Roitberg: We chose this set of articles for discussion because it is relevant to our practice, but also because it is an example of the poor quality of the science that guides many medical decisions. The issue of MP for spinal cord injury is arguably among the better studied topics. It was the subject of large and expensive trials, and now has been the topic of a dramatic change in the guidelines. Sadly, the original science is far from perfect. As we noted in the discussion of NASCIS III, it had no real control group and no imaging data was included. So, is the data valid? Should we have ever started using MP for spinal cord injury? We do not know. Absence of good evidence that MP works is not evidence that it does not.

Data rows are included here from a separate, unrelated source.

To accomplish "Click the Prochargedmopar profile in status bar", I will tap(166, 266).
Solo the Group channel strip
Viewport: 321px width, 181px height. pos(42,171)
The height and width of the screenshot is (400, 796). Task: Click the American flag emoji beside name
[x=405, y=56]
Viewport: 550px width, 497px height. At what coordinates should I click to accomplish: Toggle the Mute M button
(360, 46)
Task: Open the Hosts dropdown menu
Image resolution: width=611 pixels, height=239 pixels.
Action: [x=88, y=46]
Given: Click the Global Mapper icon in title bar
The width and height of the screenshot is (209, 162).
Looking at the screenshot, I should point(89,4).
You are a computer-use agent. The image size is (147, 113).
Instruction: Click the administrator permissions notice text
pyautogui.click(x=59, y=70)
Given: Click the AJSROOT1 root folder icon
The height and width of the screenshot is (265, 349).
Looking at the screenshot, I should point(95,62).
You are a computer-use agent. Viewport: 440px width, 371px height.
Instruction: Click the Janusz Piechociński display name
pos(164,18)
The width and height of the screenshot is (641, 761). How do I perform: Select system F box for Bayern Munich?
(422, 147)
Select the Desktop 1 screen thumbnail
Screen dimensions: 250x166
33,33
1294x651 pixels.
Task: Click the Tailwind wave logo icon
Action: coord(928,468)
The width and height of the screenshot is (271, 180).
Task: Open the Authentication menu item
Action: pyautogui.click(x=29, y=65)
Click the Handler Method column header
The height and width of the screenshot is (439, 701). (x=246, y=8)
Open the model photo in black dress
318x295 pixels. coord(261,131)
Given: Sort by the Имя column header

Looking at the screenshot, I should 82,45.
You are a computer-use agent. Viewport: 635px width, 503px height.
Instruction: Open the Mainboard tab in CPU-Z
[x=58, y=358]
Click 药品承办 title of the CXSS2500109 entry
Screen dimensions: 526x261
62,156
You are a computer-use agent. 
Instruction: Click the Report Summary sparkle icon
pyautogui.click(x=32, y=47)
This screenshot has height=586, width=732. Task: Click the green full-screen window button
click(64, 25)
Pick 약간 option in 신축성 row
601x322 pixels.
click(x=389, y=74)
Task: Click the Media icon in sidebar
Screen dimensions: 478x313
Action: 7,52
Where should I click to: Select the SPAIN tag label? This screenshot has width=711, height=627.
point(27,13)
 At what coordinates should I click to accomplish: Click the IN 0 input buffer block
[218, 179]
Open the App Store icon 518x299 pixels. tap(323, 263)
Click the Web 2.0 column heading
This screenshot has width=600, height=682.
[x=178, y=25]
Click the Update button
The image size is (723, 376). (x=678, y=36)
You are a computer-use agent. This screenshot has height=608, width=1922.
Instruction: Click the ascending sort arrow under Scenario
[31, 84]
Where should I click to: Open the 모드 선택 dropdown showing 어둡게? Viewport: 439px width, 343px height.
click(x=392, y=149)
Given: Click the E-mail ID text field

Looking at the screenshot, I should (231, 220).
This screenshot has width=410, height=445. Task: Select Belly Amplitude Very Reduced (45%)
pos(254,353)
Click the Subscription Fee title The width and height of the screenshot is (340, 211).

Now, we have a new set of recommendations, but the quality of the science is again limited. The new guideline against the use of steroids in acute spinal cord injury is based on two types of data – pointing out the weakness of the data for the use of MP, and additional data on its complications that accumulated in the past decade. The CRASH trial is an example of the latter. In that study, adherence to at least 24 hours of MP was limited, and the applicability of head injury data to spinal cord injury is questionable. We can clearly see that steroids have side effects, but we have always known that.

Better designed studies are needed to properly answer the question of MP efficacy for spinal cord injury. In our discussion we could see the outline of such a study: select patients at low risk for complications and no planned surgery (based on imaging); include proper placebo control group; treat hyperglycemia, use detailed and widely accepted outcome scales.  Such as study is important because it can provide key information on efficacy of MP in a best case scenario. If the medication is effective for some patients, but has side effects, we can try to select the patients better and use strategies to reduce side effects. If it is ineffective in the best case scenario, the medication should simply not be used.

Additional references:

1) Hurlbert RJ. The role of steroids in acute spinal cord injury: an evidence-based analysis. Spine (Phila Pa 1976). 2001 Dec 15;26(24 Suppl):S39-46. Review.

2) Hurlbert RJ, Moulton R.  Why do you prescribe methylprednisolone for acute spinal cord injury? A Canadian perspective and a position statement. Can J Neurol Sci. 2002 Aug;29(3):236-9.

3) Ito Y, Sugimoto Y, Tomioka M, Kai N, Tanaka M. Does high dose methylprednisolone sodium succinate really improve neurological status in patient with acute cervical cord injury?: a prospective study about neurological recovery and early complications. Spine (Phila Pa 1976). 2009 Sep 15;34(20):2121-4.